### The problem
Retype, exactly as they appear below, the lines between the line holding "Task: Open the Richard Fausset display name" and the line holding "Task: Open the INBOX", both ends included.

[Material shown — start]

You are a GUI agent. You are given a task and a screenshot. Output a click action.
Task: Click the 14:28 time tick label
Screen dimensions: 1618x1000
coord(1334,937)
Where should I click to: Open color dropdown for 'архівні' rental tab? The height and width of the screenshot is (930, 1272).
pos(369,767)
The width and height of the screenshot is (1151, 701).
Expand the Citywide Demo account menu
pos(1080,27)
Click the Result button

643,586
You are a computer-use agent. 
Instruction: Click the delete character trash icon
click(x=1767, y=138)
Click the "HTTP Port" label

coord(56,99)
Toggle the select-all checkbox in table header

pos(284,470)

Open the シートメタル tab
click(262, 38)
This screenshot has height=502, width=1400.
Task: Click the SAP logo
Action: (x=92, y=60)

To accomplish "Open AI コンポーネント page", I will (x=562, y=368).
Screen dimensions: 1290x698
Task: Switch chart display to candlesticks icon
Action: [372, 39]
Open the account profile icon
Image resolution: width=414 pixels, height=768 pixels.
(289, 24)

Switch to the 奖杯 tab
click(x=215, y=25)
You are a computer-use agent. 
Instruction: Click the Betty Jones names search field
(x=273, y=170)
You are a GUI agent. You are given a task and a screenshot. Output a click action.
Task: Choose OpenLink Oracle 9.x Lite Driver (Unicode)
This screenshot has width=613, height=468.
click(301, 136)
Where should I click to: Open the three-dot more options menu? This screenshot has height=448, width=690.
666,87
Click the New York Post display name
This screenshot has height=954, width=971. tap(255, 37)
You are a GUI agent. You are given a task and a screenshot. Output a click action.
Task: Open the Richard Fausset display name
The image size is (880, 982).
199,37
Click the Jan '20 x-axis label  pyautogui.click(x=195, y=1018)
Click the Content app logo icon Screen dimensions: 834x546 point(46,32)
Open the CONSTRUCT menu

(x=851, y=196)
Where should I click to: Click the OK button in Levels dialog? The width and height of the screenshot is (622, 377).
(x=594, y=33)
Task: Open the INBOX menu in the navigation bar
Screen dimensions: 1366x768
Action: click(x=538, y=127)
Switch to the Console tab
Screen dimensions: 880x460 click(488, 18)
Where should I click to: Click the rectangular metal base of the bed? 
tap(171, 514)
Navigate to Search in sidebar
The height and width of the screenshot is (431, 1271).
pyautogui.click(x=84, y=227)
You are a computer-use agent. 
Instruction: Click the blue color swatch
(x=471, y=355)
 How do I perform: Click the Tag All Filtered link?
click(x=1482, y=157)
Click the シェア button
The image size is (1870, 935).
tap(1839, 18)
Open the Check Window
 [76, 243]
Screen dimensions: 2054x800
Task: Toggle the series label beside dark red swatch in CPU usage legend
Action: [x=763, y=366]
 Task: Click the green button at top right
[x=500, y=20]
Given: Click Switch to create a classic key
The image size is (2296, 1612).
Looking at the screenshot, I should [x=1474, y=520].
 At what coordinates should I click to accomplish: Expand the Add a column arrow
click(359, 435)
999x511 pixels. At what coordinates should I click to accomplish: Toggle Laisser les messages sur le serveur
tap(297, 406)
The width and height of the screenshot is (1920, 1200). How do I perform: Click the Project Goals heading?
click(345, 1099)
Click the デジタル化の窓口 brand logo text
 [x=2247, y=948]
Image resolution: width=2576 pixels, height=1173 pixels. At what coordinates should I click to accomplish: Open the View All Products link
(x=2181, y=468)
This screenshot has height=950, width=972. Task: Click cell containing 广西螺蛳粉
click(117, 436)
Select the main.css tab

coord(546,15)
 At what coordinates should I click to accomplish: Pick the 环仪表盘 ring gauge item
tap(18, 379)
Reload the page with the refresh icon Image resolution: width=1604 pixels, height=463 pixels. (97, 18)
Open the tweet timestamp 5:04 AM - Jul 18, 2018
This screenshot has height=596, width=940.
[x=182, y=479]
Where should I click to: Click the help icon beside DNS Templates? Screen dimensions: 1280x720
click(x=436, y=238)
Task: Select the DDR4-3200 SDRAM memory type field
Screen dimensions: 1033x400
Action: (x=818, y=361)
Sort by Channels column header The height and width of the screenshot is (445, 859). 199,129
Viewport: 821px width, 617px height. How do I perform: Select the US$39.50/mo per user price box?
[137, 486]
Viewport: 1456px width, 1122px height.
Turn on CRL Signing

[Material shown — finish]

### Task output
Task: Open the Richard Fausset display name
The image size is (880, 982).
199,37
Click the Jan '20 x-axis label  pyautogui.click(x=195, y=1018)
Click the Content app logo icon Screen dimensions: 834x546 point(46,32)
Open the CONSTRUCT menu

(x=851, y=196)
Where should I click to: Click the OK button in Levels dialog? The width and height of the screenshot is (622, 377).
(x=594, y=33)
Task: Open the INBOX menu in the navigation bar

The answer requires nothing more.